In the last decades, a marked increased prevalence of differentiated thyroid cancer (DTC) has been observed worldwide. The aim of this study was to evaluate the changing features of DTC referred to our institution between 1969 and 2004.


Clinical and pathological features and prognostic factors were analyzed in 4187 DTC patients, subdivided into two groups: group 1 (n = 1215) and group 2 (n = 2972) diagnosed before and after 1990, respectively.


Group 2 showed an increased proportion of micropapillary carcinoma and a concomitant decrease of follicular histotype. Male percentage was greater in group 2, whereas median age at diagnosis was unchanged. DTC of group 2 were more frequently associated with multinodular goiter or autoimmune thyroiditis, but many were unexpected findings. Features of aggressiveness were significantly less frequent in group 2, and the survival rate was greater (98.7 vs. 91.4%, P < 0.0001). Gender, age, histotype, tumor size, extrathyroidal macroinvasion, and lymph node and/or distant metastases were found to be poor prognostic factors in both groups using univariate analysis, but with multivariate analysis, only advanced age (odds ratio = 22.52 for older patients) and advanced stage (odds ratio = 53.54 for more advanced cases) were independently correlated with a lower survival.

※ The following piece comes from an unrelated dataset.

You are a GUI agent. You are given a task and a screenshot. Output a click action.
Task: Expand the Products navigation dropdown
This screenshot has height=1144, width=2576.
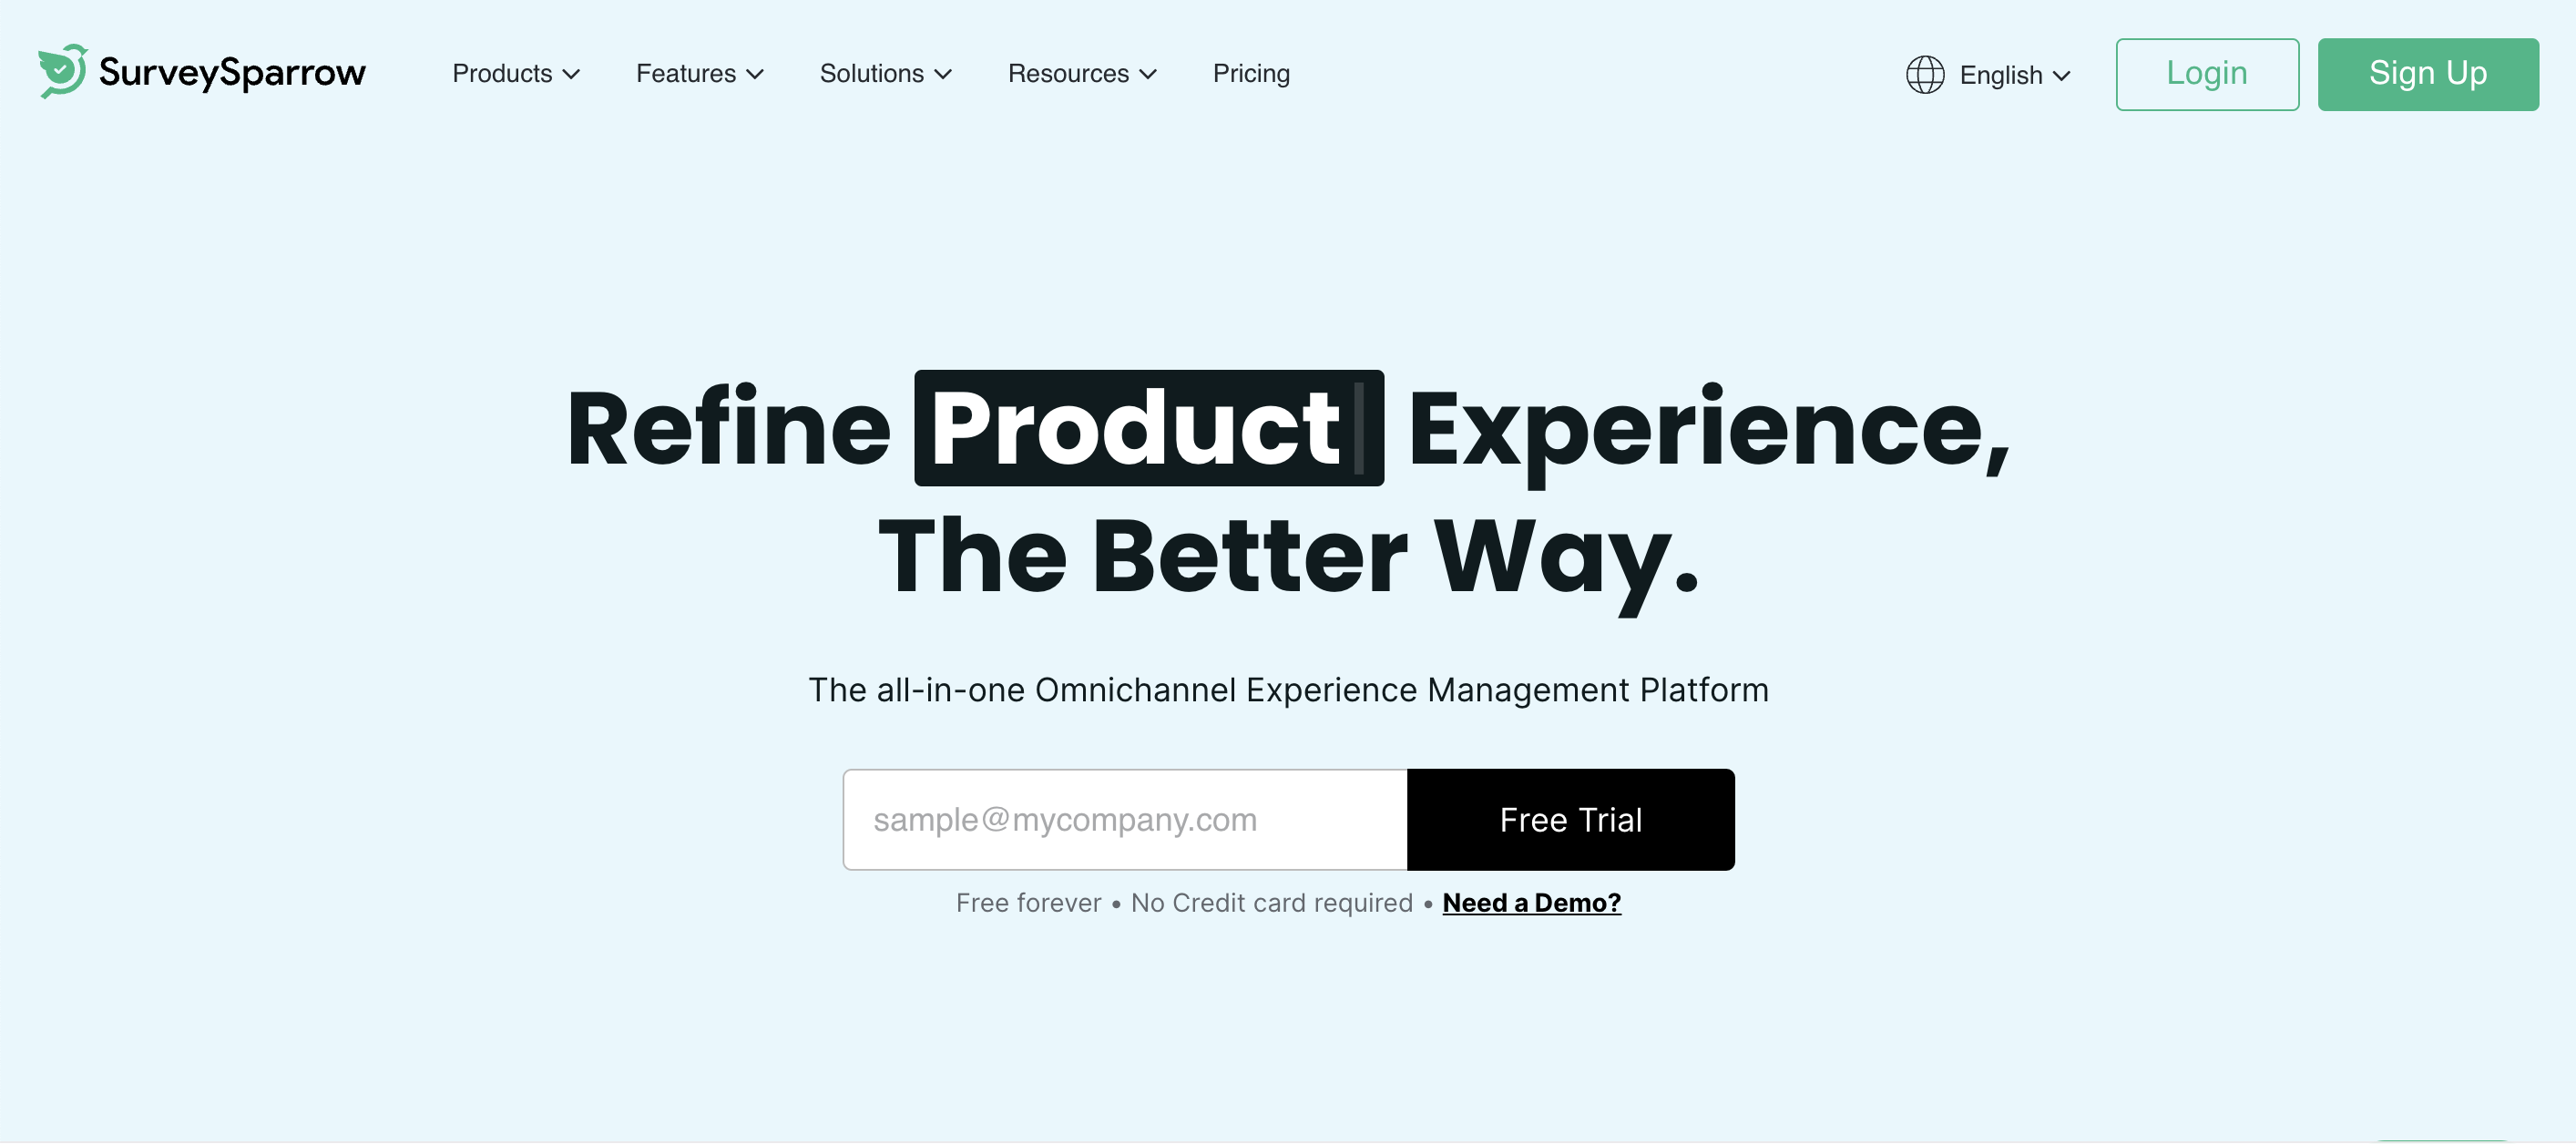pyautogui.click(x=516, y=71)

DTC patients diagnosed after 1990 have smaller tumors with less advanced stage and a better prognosis. The question of whether this is related to the finding of tumors with a low clinical penetrance or to the anticipation of diagnosis remains to be clarified. Despite these significant differences, both advanced stage and older age still represent the most important poor prognostic factors for survival.